---------- PROVIDED DATA ----------

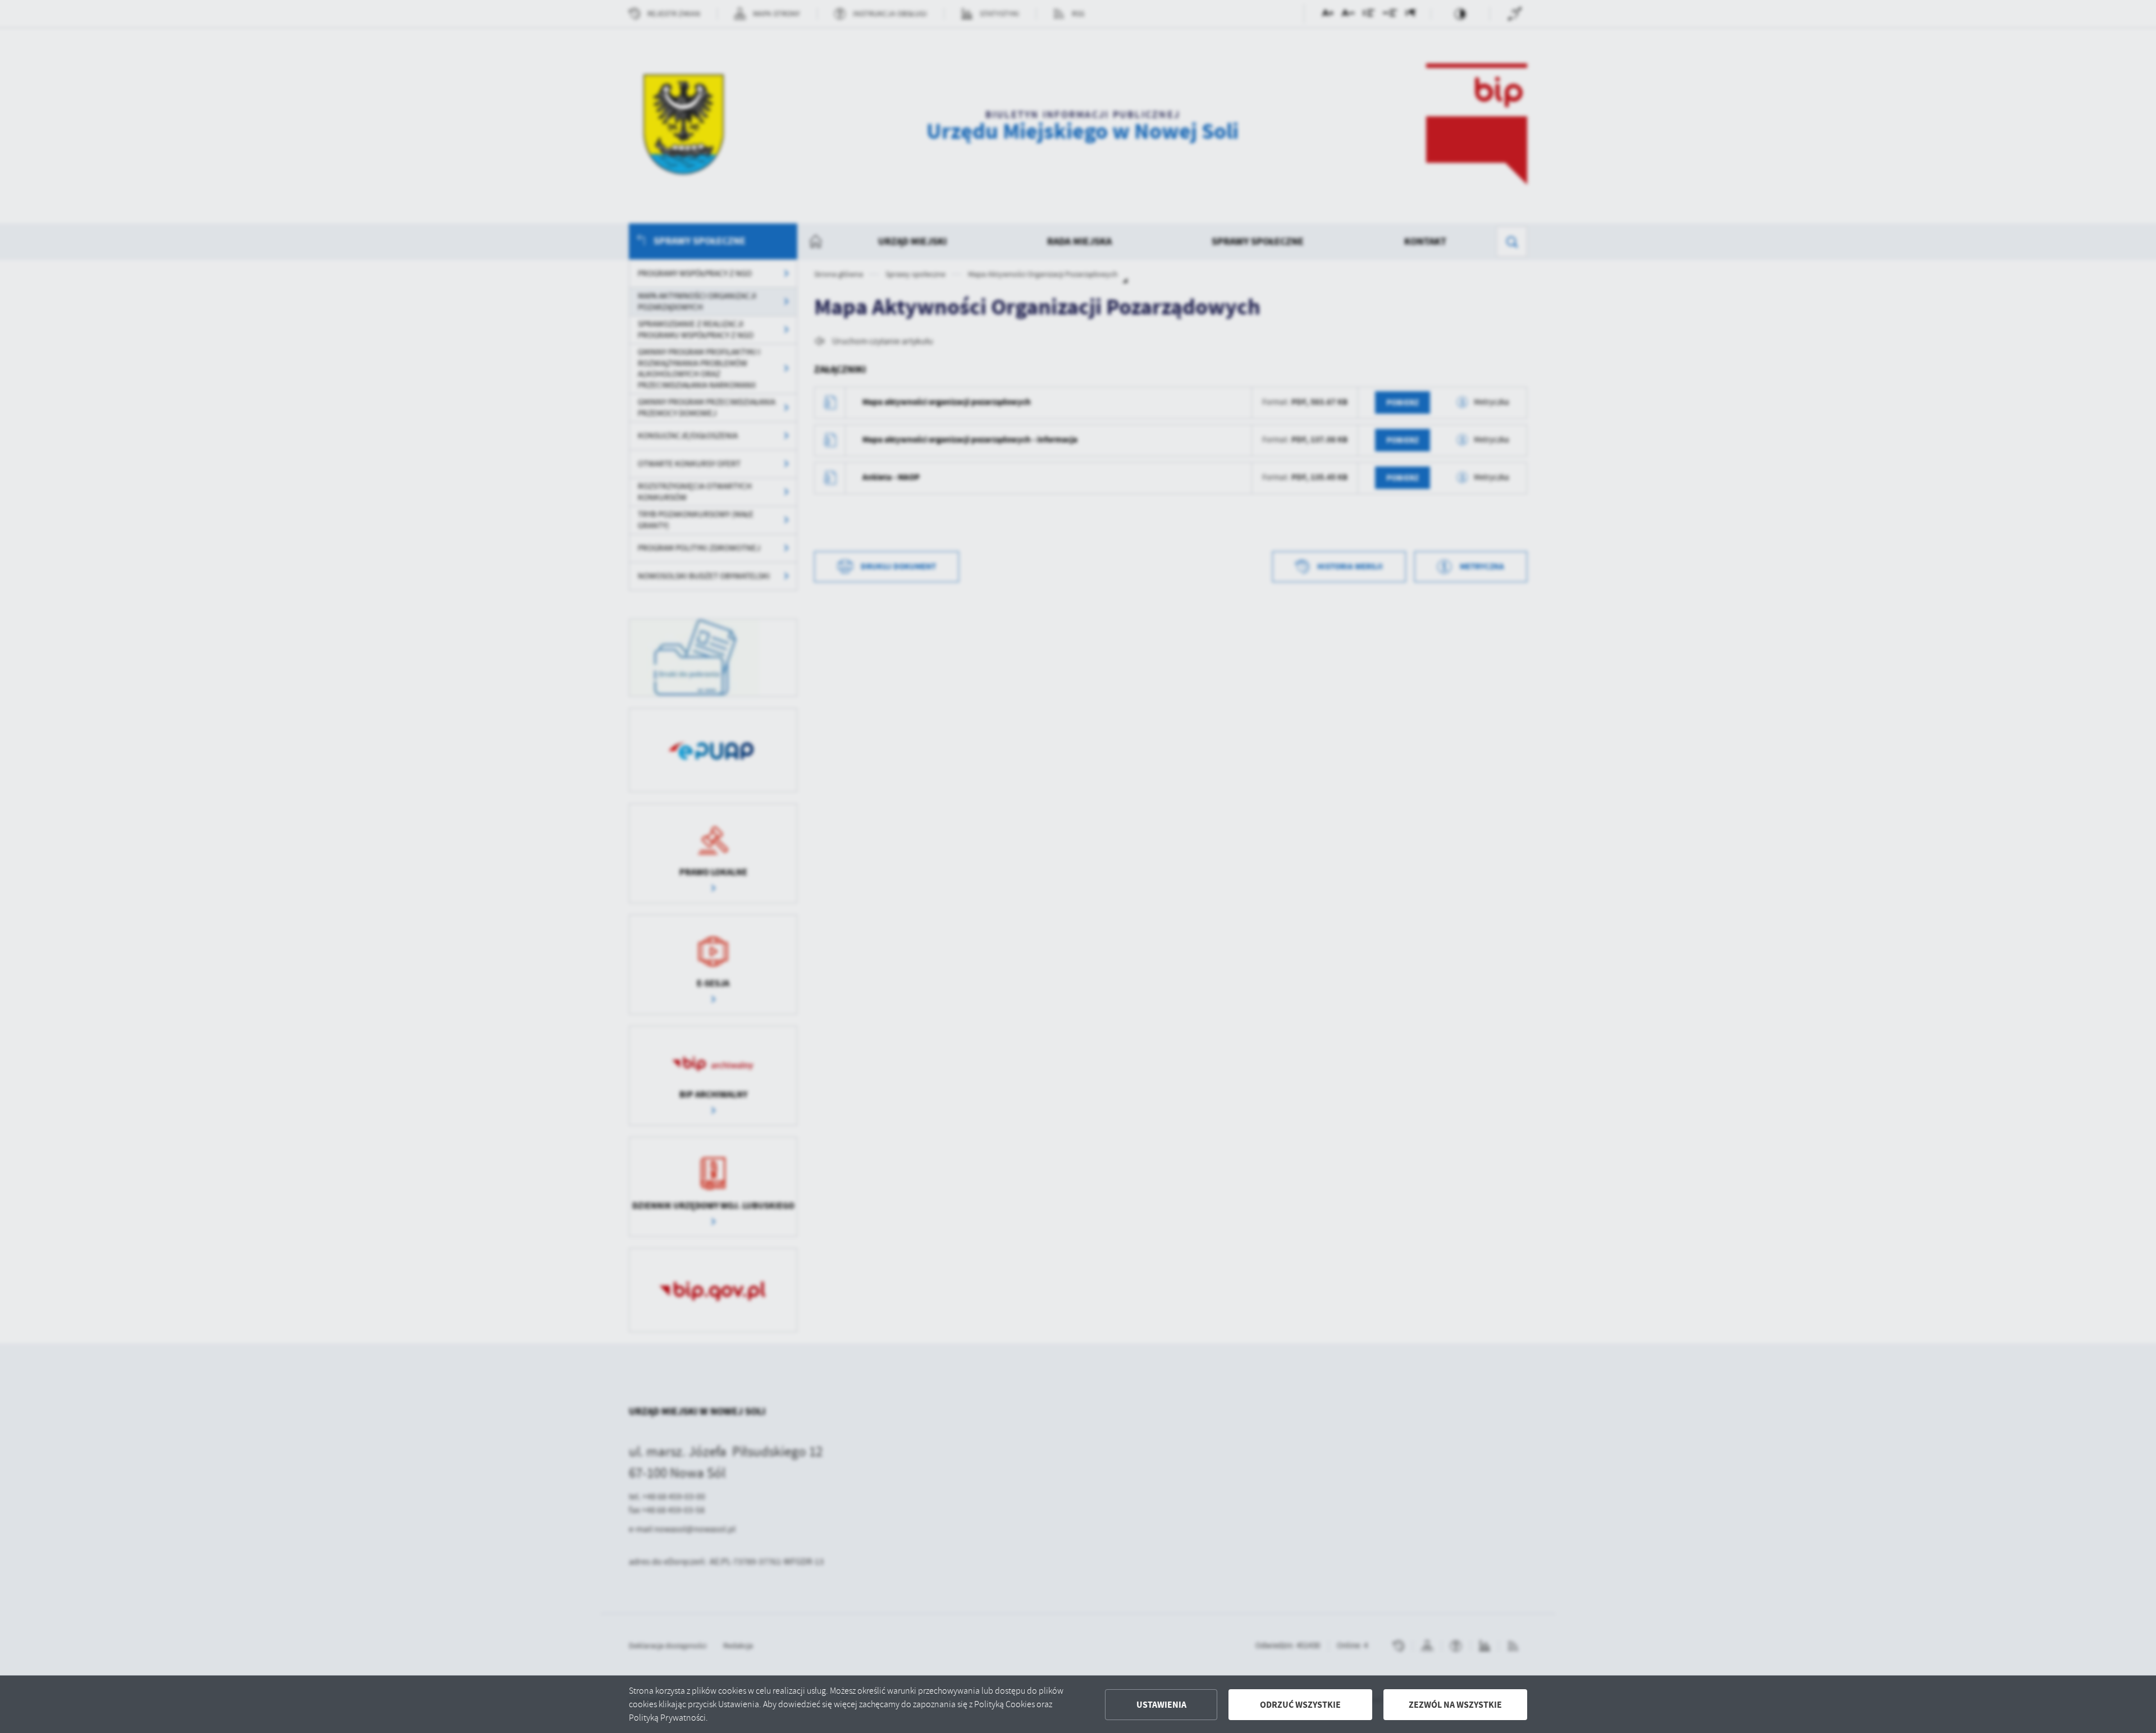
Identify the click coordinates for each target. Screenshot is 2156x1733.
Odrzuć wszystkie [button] (1300, 1705)
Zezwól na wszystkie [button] (1455, 1705)
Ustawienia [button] (1161, 1705)
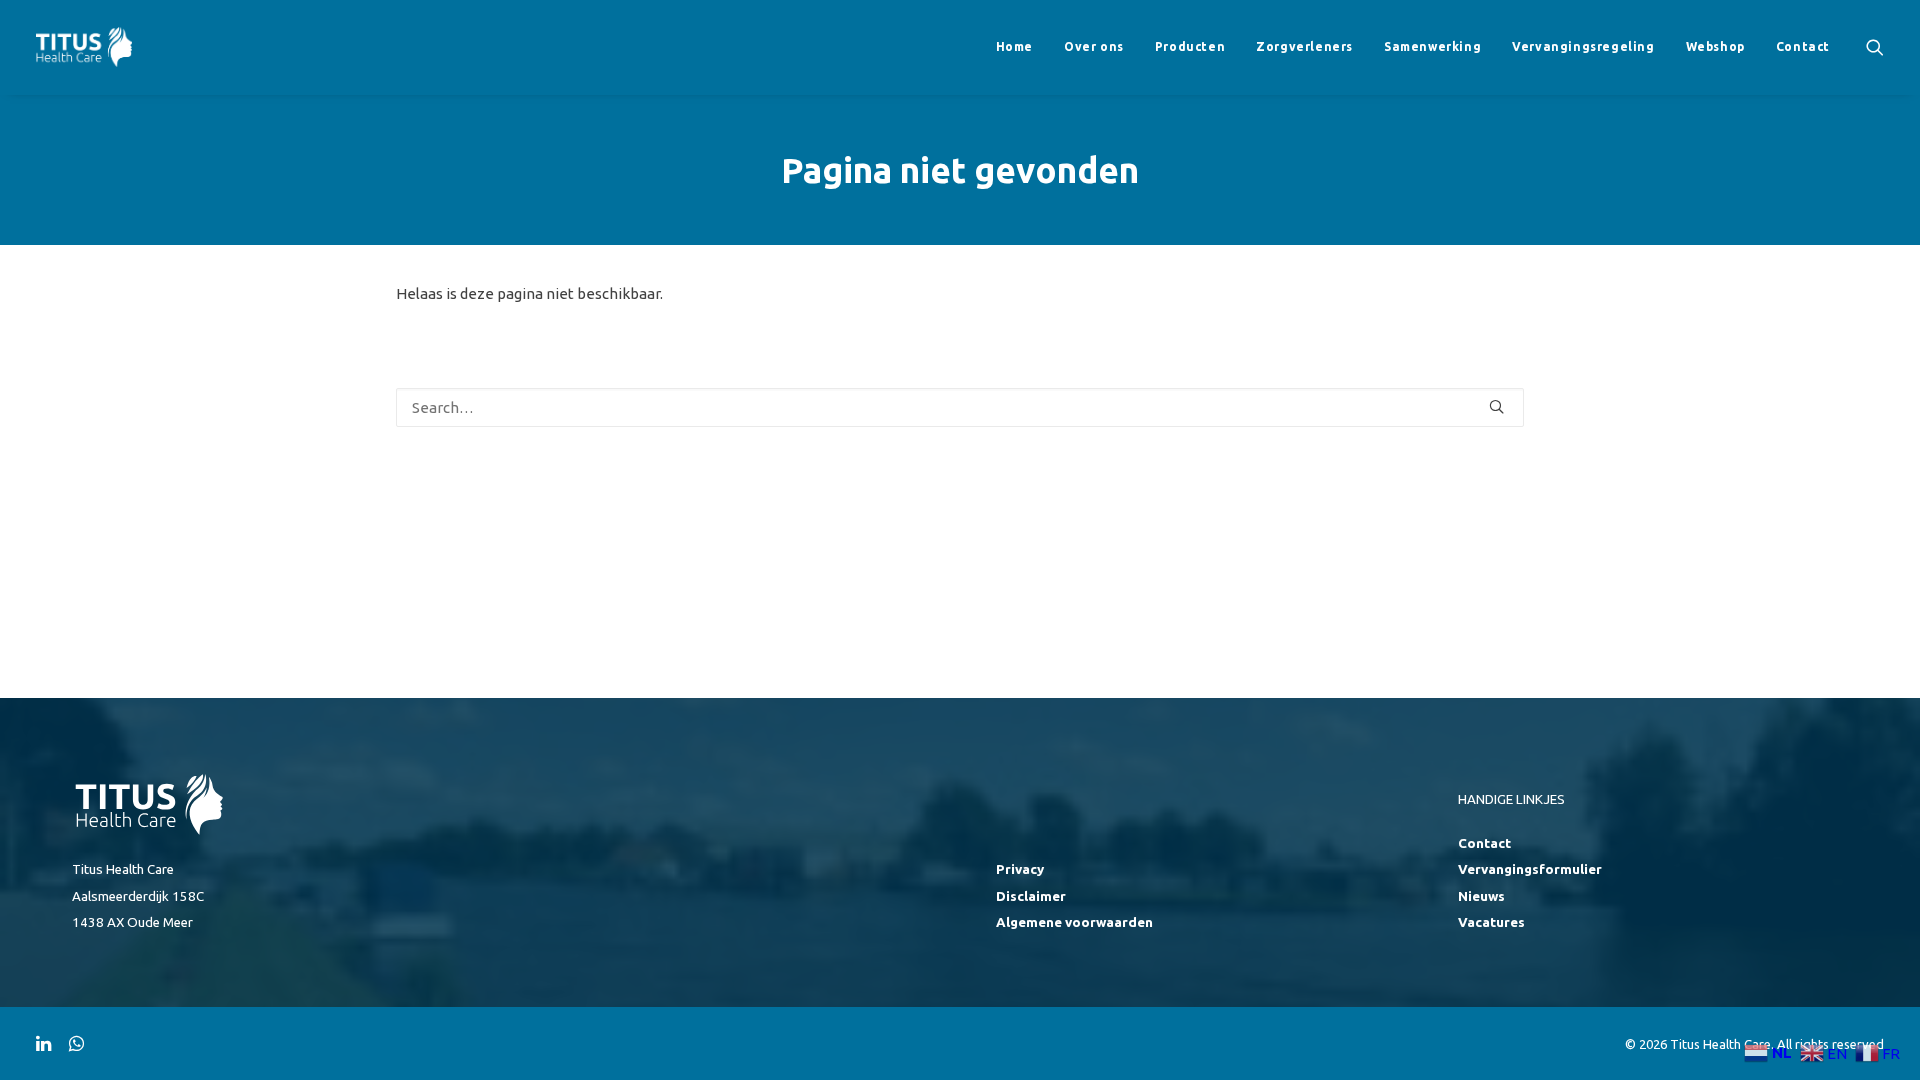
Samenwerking (1432, 46)
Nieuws (1481, 896)
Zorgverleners (1304, 46)
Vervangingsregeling (1583, 46)
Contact (1803, 46)
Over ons (1094, 46)
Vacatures (1491, 922)
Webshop (1715, 46)
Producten (1190, 46)
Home (1014, 46)
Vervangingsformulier (1530, 869)
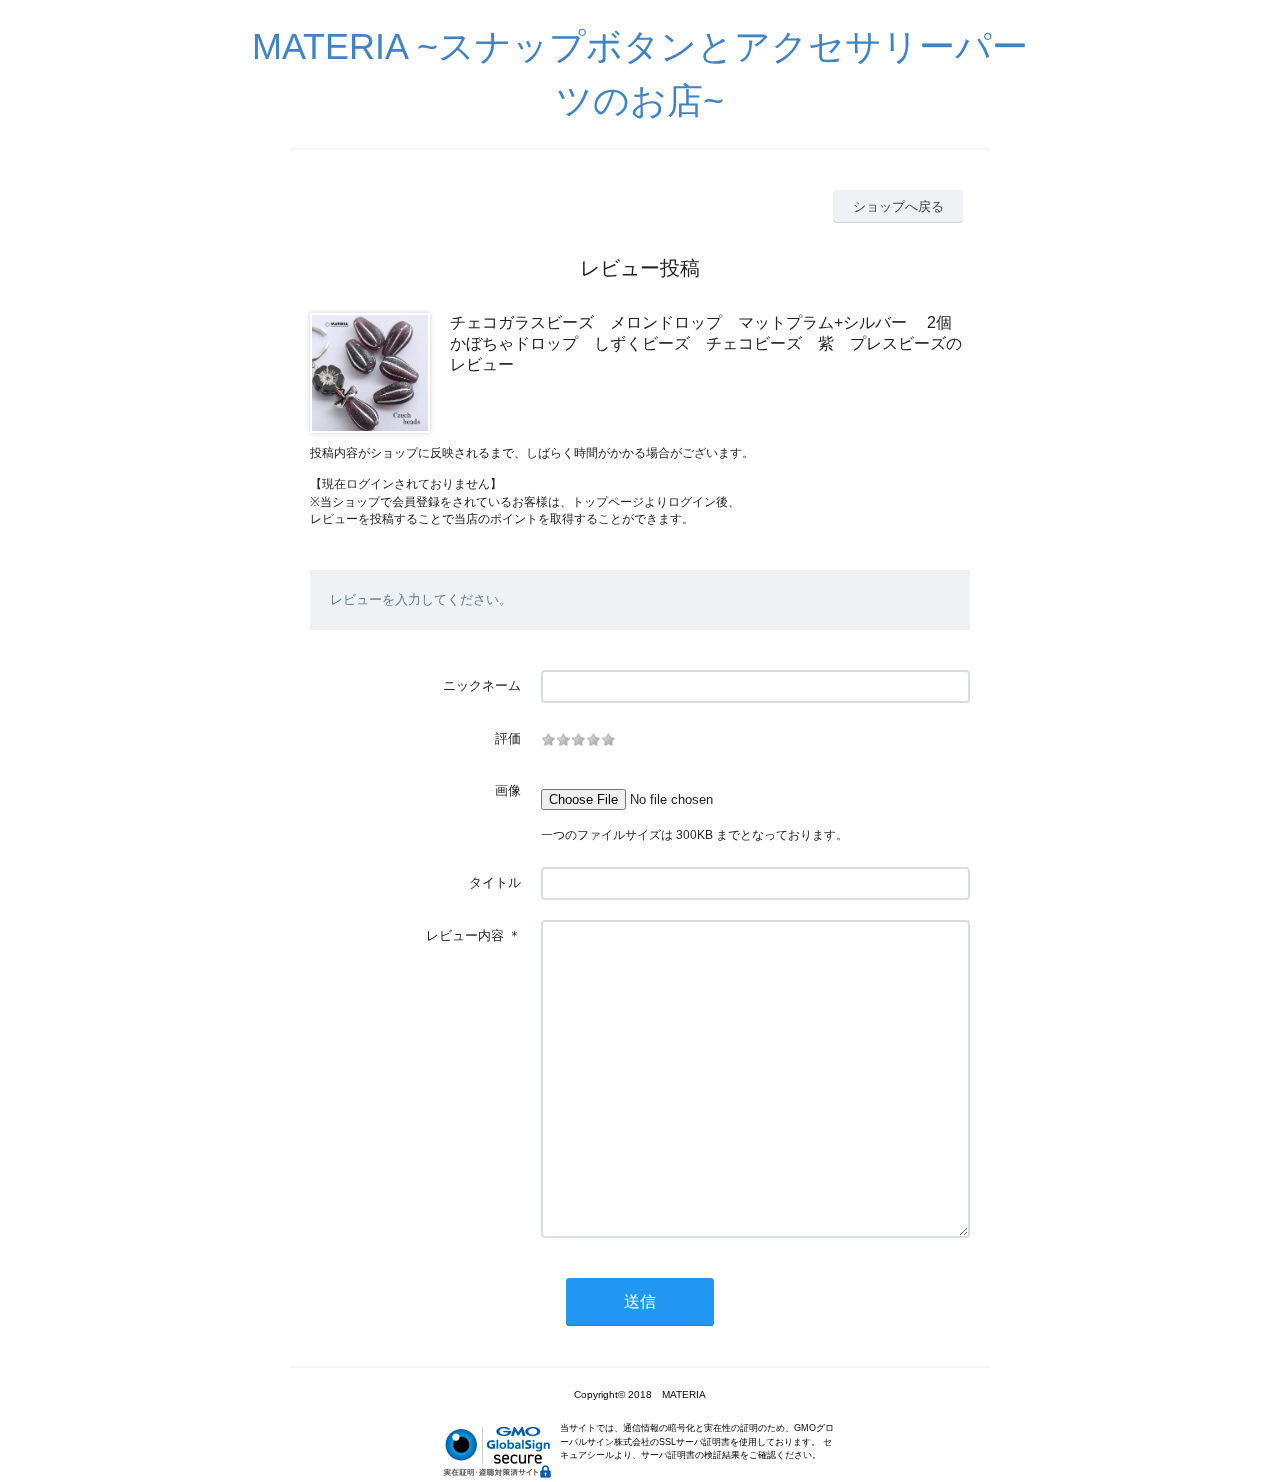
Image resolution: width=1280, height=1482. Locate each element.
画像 (508, 790)
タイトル (495, 882)
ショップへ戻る (898, 206)
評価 (508, 738)
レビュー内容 (465, 935)
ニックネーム (482, 685)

----------

Return every record exactly, minus the pictures.

Identify the click coordinates for each target. Screenshot is 2156x1733.
Odrzuć wszystkie [button] (1300, 1705)
Zezwól na wszystkie [button] (1455, 1705)
Ustawienia [button] (1161, 1705)
Samenwerking (1432, 46)
Nieuws (1481, 896)
Zorgverleners (1304, 46)
Vervangingsregeling (1583, 46)
Contact (1803, 46)
Over ons (1094, 46)
Vacatures (1491, 922)
Webshop (1715, 46)
Producten (1190, 46)
Home (1014, 46)
Vervangingsformulier (1530, 869)
Image resolution: width=1280, height=1482. Locate each element.
画像 (508, 790)
タイトル (495, 882)
ショップへ戻る (898, 206)
評価 (508, 738)
レビュー内容 (465, 935)
ニックネーム (482, 685)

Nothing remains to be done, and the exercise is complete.